2) You complain about the origin stories being redone…

You ever stop to think that not everybody is a comic nerd like you, & has never heard of GL prior to the movie? Pr that not everyone on the planet was born in the 70′s/80′s, when Christopher Reeves was Superman?

The purpose of these films (rebooted origins & all),is the same as with the New 52 or Marvel Now: to refresh the mythologies, & update them for a newer audience. And as even you admitted, most of these are done quite well. So what exactly is your beef? The origin stories only account for the first film.The goal is to create an ongoing franchise, or a trilogy at the very least, the likes of TF’s, X-Men, Spiderman, Blade, Batman, & Iron Man.

Were you concerned with Tony Stark’s origin during IM3? Or Bruce Wayne’s origin during DKR?

Less than a decade ago, super hero movies were barely a blip on Hollywood’s radar. Now they are the star attraction, & a major part of the movie going experience, especially during the summer.

While you’re sitting around being petty, nitpicky, & difficult to please, I’m enjoying all these super hero films (even the not-so-good ones),while anxiously looking forward to what comes next.

The most egregious example of the origin story fixation HAS to be Man of Steel, where they felt like they had to cover the destruction of Krypton TWICE! Talk about stopping a movie dead in it’s tracks…

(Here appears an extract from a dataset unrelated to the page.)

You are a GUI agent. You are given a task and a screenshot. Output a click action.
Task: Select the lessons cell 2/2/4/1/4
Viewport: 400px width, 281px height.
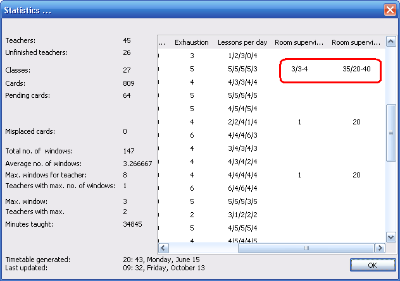click(242, 122)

I’ve literally never been exposed to comic book (or general adventure-type) character for the first time with his or her origin and that hasn’t hampered my ability to follow along. I have no idea why the movies feel the compulsory need to start off with the same origin every time.

If comic book movies really want to tell good stories, they should start off with an All-Star Superman-style ultrabrief intro and then get to the damn story.

What is funny, is that I noticed you had actually replied to a post I made and wanted to post an apology for an unintended slight. I have now read a few post that actually attack you for representing all they hate about old gripping fanboys and their bitter arguements and they were left ignored. Whats funny is that in your reply, you called them sociopaths for picking on you as a youth, into the comic culture. The point I was trying to make was that they represent the society! They care about the name if Kanye and Kim’s baby. The think American Idol represents what music should be, and can relate to the goings on of the Jersey Shore. If anyone is the sociopath, it’s the nerd who actually read this funny books back in the day when they were not cool to read, They probably also read other notable works of fiction, found an interest in history, politics and philosophy, engaged in independent thinking and an individualistic lifestyle targeting them for criticism. I learend to embrace this reality, and appreciate my place in my earlier social paradigm, as it made me the man I am today.

The middle road, artistically, is a dull one to travel. Many of the comic books in the mid 90′s were targeted for that middle of the road audience. It’s why there is no way you re-read any issue of X-Factor after Peter David’s first run, or works like The Crossing. The movies are appeling to that same audience. They want to sell tickets. That revenue allows the comic industry to maintain it’s existence. How many people have seen “The Dark Knight Rises” and loved it? How many have seen “Mirror Mask”? I’m still apart of that sociopathic sub-culture and happy to be so.

Hugo Sleestak

July 10, 2013 at 3:01 pm

All of this is why I always loved the 1980 Flash Gordon film. “It doesn’t look anything like Star Wars.” THAT’S RIGHT. Without Star Wars, it probably wouldn’t have been made, but at the same time, it owes absolutely nothing to George Lucas’s little brainchild. That made it perfect for me. Nor did it look like the “gray and beige suits in antiseptic space” junk that came after 2001: A Space Odyssey, and which was one of the less inspiring qualities of Star Trek: The Motion Picture.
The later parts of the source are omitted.